* _Data provided_:
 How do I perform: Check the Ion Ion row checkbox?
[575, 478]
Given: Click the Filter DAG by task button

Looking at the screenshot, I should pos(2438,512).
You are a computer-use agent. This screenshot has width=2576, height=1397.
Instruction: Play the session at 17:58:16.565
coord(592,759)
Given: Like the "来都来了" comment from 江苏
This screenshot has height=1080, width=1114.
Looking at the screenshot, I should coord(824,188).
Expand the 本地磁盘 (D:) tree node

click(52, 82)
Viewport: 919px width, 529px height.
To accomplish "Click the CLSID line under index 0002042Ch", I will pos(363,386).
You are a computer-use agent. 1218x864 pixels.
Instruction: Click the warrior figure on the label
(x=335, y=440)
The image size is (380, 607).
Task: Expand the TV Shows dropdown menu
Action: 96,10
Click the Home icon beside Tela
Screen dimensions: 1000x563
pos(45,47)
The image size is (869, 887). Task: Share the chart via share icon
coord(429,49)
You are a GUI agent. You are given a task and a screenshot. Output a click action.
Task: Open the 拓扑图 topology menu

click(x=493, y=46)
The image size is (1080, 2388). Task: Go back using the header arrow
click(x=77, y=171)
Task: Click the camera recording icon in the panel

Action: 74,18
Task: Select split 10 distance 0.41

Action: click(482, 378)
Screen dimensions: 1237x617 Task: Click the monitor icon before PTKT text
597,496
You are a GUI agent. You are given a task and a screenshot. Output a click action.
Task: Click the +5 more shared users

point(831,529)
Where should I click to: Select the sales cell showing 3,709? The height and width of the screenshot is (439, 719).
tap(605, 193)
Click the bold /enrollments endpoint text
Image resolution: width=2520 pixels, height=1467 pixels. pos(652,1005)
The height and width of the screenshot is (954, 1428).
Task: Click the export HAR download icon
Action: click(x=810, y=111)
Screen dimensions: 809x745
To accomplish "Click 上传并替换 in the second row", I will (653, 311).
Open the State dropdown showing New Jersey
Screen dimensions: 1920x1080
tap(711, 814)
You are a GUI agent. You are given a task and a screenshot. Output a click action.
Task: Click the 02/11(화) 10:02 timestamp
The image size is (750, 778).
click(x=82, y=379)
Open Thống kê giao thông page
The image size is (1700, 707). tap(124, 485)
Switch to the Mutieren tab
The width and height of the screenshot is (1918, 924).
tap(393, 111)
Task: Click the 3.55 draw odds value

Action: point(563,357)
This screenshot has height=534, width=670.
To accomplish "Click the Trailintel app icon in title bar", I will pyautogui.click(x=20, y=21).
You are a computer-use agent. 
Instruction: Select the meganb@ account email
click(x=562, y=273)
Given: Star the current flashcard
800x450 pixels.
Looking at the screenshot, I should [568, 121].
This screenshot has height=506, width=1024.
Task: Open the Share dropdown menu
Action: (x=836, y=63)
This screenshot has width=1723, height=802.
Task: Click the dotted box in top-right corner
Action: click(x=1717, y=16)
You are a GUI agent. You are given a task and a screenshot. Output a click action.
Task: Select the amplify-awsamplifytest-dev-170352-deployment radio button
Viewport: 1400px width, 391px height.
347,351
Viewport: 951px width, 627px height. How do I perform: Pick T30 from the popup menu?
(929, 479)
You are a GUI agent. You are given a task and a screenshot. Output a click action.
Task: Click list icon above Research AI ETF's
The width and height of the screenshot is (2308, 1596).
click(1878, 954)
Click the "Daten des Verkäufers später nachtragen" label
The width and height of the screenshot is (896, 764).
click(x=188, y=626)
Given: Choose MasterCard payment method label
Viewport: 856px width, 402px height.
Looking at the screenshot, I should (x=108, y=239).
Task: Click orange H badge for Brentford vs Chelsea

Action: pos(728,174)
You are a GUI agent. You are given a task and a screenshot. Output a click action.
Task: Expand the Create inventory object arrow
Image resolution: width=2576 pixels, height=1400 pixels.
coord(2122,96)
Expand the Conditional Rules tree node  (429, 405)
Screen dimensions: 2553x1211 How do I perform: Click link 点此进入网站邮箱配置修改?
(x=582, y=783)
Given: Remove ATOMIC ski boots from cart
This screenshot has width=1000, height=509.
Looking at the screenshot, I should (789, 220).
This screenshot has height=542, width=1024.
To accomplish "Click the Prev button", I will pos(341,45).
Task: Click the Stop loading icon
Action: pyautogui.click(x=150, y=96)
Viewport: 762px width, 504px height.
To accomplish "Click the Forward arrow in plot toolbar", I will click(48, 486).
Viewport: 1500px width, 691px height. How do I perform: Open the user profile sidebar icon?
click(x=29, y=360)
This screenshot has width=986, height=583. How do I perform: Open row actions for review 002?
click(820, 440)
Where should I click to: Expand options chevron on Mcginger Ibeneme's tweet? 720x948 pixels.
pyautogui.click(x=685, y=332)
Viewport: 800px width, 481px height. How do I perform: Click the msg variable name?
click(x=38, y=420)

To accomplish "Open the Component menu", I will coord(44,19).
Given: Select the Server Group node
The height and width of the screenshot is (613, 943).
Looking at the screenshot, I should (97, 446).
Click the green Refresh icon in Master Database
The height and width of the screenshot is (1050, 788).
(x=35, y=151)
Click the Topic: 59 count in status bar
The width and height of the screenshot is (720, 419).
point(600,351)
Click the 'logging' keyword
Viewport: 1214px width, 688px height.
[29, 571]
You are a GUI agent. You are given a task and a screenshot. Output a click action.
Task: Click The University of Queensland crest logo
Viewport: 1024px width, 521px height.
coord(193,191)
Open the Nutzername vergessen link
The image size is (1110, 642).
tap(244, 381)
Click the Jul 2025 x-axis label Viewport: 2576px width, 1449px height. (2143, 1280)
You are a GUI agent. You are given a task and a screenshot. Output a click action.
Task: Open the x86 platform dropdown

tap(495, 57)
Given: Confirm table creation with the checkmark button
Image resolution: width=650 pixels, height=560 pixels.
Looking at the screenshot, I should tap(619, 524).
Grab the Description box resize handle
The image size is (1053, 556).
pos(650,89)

* _Set exercise_: Reproduce without change everything in the items above, from the line containing "Given: Star the current flashcard" down to the line containing "Action: click(x=1717, y=16)", including both of those lines.

* _Solution to the exercise_:
Given: Star the current flashcard
800x450 pixels.
Looking at the screenshot, I should [568, 121].
This screenshot has height=506, width=1024.
Task: Open the Share dropdown menu
Action: (x=836, y=63)
This screenshot has width=1723, height=802.
Task: Click the dotted box in top-right corner
Action: click(x=1717, y=16)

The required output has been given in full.